Subsequent work by West et al.44 investigated whether acute RET-induced elevations in testosterone, GH, and IGF-1 enhanced myofibrillar protein synthesis (MPS) and intracellular anabolic signaling. Participants performed unilateral elbow flexor RET under conditions designed to elicit either a minimal or a substantial rise in anabolic hormones. Despite significantly (4‒5 fold) higher anabolic hormone levels in the high-hormone (HH) condition, no differences in MPS rates or phosphorylation of key signaling proteins (e.g., p70S6K) were observed between HH and low-hormone (LH) conditions, leading the authors to conclude that acute hormonal elevations do not enhance fed-state anabolic signaling or MPS following RET.44 The same acute design was extended to a 15-week unilateral training protocol to measure the effects of the elevated hormones chronically.45 This study involved training one arm (elbow flexors) under high hormone (elevated T, GH, and IGF-1) conditions by following an intense leg-based resistance exercise protocol, where the contralateral limb performed only elbow flexor exercises and was thus persistently exercised under a low-intensity environment.
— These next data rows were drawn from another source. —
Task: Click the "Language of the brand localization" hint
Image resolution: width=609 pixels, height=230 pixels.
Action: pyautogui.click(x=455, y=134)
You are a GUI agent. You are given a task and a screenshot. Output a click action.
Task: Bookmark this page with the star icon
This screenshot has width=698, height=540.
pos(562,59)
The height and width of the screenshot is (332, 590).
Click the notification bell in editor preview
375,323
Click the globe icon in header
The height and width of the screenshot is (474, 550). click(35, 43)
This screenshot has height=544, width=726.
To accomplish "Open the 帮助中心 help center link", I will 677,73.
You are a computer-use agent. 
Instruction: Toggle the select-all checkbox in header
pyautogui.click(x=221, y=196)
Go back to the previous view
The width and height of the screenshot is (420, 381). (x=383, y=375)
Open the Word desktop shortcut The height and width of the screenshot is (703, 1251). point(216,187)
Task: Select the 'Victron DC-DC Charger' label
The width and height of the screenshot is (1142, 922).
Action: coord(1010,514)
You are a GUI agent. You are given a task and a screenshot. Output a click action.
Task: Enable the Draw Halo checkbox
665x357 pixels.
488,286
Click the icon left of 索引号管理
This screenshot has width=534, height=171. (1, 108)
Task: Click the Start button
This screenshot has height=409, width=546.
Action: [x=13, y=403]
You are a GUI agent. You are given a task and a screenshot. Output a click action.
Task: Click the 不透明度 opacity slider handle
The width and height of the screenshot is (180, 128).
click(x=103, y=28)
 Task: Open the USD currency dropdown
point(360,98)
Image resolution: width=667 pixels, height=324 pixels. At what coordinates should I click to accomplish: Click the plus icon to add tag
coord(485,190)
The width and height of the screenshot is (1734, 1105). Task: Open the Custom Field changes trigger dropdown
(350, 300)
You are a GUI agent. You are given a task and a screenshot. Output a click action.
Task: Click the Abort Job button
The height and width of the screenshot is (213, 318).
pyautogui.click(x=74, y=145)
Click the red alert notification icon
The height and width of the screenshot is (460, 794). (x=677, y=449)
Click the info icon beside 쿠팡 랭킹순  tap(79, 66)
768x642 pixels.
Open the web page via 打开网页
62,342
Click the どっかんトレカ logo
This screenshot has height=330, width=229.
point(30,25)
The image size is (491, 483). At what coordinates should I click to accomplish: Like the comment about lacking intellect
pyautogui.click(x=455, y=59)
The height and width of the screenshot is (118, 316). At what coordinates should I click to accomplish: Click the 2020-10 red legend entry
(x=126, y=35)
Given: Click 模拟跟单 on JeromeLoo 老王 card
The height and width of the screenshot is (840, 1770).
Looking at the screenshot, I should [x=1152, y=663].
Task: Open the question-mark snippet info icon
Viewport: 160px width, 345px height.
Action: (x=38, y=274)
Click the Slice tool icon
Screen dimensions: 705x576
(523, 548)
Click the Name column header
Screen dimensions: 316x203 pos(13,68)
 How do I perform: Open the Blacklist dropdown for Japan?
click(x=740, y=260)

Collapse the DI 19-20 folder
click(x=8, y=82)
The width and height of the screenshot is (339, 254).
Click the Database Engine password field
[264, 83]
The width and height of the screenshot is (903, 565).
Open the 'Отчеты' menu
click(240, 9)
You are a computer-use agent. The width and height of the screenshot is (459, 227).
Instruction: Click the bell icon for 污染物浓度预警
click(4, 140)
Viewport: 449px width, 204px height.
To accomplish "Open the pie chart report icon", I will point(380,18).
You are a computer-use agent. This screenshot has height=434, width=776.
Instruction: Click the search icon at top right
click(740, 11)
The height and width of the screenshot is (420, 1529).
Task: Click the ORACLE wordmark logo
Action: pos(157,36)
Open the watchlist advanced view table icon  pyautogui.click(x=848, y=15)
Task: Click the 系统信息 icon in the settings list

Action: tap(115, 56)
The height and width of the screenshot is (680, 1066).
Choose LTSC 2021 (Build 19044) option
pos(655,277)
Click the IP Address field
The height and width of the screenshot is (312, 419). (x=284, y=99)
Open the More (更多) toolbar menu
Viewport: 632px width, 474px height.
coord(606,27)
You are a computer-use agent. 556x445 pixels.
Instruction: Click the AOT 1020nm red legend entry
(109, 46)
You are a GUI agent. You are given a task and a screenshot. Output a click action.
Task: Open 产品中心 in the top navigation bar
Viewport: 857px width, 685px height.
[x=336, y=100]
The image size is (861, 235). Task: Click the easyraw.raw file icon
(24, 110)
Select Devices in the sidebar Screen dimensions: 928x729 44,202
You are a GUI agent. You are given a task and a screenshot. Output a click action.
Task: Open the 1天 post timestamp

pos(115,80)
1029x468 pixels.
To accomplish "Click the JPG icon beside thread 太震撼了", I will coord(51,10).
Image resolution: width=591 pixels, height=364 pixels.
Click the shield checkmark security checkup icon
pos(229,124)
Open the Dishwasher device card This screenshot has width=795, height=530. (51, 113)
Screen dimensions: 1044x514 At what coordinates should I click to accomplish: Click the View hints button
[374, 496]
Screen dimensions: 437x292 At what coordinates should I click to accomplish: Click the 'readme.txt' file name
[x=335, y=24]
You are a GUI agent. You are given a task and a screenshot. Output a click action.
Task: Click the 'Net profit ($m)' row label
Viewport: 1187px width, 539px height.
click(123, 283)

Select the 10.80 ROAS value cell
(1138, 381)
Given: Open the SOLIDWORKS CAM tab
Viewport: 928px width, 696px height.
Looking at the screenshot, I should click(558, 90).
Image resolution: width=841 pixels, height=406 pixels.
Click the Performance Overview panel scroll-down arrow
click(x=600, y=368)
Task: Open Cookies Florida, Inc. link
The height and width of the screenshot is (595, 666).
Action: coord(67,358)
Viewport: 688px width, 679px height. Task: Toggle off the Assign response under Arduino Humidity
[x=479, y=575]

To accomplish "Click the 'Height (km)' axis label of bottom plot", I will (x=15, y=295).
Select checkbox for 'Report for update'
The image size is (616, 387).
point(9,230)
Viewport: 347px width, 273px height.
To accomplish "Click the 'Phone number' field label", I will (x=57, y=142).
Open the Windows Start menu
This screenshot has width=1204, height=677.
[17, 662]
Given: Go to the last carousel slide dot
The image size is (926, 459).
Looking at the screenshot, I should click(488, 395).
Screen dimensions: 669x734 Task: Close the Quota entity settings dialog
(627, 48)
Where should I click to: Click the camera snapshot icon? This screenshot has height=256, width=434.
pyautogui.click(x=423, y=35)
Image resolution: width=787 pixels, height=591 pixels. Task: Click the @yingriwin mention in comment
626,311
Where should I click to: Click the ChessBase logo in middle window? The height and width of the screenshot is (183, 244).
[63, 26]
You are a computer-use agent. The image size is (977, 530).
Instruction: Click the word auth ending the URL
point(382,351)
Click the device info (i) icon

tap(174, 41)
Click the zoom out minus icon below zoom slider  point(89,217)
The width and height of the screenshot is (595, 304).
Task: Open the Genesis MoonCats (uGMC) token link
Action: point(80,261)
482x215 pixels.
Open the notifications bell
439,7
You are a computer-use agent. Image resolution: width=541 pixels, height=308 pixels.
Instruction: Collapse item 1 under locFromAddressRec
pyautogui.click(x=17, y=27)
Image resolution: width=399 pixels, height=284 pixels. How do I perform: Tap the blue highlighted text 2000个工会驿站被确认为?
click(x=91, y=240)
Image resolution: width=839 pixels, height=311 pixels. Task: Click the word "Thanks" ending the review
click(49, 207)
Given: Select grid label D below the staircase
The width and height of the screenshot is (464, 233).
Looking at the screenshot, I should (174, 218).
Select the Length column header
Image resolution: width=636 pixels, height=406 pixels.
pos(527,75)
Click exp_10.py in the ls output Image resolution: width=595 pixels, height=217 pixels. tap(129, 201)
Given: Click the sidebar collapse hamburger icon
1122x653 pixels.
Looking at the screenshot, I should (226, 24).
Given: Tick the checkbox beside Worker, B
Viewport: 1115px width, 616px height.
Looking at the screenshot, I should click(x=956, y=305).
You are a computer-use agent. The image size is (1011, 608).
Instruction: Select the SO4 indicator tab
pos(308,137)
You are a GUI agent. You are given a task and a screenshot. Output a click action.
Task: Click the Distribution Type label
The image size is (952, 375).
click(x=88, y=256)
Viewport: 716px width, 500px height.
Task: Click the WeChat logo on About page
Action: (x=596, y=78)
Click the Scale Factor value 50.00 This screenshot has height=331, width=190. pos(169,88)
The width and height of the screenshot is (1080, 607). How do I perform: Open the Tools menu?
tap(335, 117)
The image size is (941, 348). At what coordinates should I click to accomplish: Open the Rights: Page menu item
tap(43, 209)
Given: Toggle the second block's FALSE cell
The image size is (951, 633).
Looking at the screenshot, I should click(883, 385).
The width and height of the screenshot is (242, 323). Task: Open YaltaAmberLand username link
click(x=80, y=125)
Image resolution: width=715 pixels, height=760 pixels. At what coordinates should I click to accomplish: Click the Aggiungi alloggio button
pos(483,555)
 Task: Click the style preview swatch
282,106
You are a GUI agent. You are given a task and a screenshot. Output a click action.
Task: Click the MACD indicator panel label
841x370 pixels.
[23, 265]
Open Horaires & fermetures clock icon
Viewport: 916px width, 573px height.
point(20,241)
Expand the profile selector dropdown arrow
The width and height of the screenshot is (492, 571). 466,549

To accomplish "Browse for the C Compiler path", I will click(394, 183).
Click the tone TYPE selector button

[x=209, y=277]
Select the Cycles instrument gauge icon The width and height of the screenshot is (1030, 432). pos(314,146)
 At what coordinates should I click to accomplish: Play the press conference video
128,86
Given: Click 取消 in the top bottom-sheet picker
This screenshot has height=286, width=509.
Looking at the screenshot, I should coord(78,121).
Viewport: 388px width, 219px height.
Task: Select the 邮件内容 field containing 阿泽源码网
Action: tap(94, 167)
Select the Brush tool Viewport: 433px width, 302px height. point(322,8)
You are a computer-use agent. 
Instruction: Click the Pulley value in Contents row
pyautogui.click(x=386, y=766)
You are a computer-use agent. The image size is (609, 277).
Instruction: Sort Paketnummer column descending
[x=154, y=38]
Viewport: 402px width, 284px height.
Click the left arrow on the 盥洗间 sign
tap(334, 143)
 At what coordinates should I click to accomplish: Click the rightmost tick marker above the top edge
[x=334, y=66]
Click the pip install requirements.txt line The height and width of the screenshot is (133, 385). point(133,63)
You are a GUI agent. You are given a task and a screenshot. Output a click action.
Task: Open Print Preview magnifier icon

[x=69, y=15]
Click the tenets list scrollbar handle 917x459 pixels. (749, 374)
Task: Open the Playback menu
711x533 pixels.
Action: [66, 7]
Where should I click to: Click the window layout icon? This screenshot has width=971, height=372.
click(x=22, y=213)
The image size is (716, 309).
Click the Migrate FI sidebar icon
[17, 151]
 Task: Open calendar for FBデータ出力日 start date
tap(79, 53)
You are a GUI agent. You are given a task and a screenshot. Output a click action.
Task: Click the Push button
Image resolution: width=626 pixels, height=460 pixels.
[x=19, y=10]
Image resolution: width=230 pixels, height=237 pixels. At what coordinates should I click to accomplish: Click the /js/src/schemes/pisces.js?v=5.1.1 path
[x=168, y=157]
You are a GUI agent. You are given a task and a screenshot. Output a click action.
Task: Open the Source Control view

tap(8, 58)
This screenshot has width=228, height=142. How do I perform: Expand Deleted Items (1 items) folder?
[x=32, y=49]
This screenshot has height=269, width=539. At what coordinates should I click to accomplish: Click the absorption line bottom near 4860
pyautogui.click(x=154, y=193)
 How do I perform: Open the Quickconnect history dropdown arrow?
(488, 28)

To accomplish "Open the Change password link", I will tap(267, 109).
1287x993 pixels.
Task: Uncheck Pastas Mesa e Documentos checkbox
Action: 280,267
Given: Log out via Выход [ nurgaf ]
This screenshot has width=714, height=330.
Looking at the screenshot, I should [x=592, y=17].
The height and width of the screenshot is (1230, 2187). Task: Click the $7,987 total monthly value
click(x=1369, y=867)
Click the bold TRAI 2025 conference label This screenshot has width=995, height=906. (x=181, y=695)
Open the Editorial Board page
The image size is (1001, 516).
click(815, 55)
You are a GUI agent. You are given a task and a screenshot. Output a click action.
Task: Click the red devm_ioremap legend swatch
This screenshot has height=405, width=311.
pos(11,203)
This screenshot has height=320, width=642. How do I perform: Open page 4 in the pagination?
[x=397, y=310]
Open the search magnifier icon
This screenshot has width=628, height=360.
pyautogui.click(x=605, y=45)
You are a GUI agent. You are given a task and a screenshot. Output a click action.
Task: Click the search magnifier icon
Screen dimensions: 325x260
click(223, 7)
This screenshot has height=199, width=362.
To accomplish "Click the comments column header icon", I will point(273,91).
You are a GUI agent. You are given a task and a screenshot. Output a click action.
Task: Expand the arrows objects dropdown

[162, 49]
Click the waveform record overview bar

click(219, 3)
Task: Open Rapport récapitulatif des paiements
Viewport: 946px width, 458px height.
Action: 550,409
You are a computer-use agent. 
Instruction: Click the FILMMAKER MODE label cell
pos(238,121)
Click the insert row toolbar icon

Despite consistently greater post-exercise hormone elevations that the HH arm was exposed to, both conditions resulted in similar increases in muscle CSA (LH = 12% ± 2% vs. HH = 10% ± 2%, p > 0.05) and strength gains. These results refute the thesis that acute post-exercise systemic hormonal spikes influence hypertrophy or strength adaptations in young males.16

Corroboration for the lack of impact of the acute post-exercise rise in anabolic hormones comes from several larger studies.46,47 West and Phillips46 examined the post-exercise elevations in GH, free testosterone, and IGF-1 in a relatively large cohort (n = 56). They reported that none of the rises in these hormones were significantly correlated with gains in lean body mass or improvements in leg press strength, confirming that transient hormonal fluctuations are not correlated with RET-induced hypertrophy or strength gains.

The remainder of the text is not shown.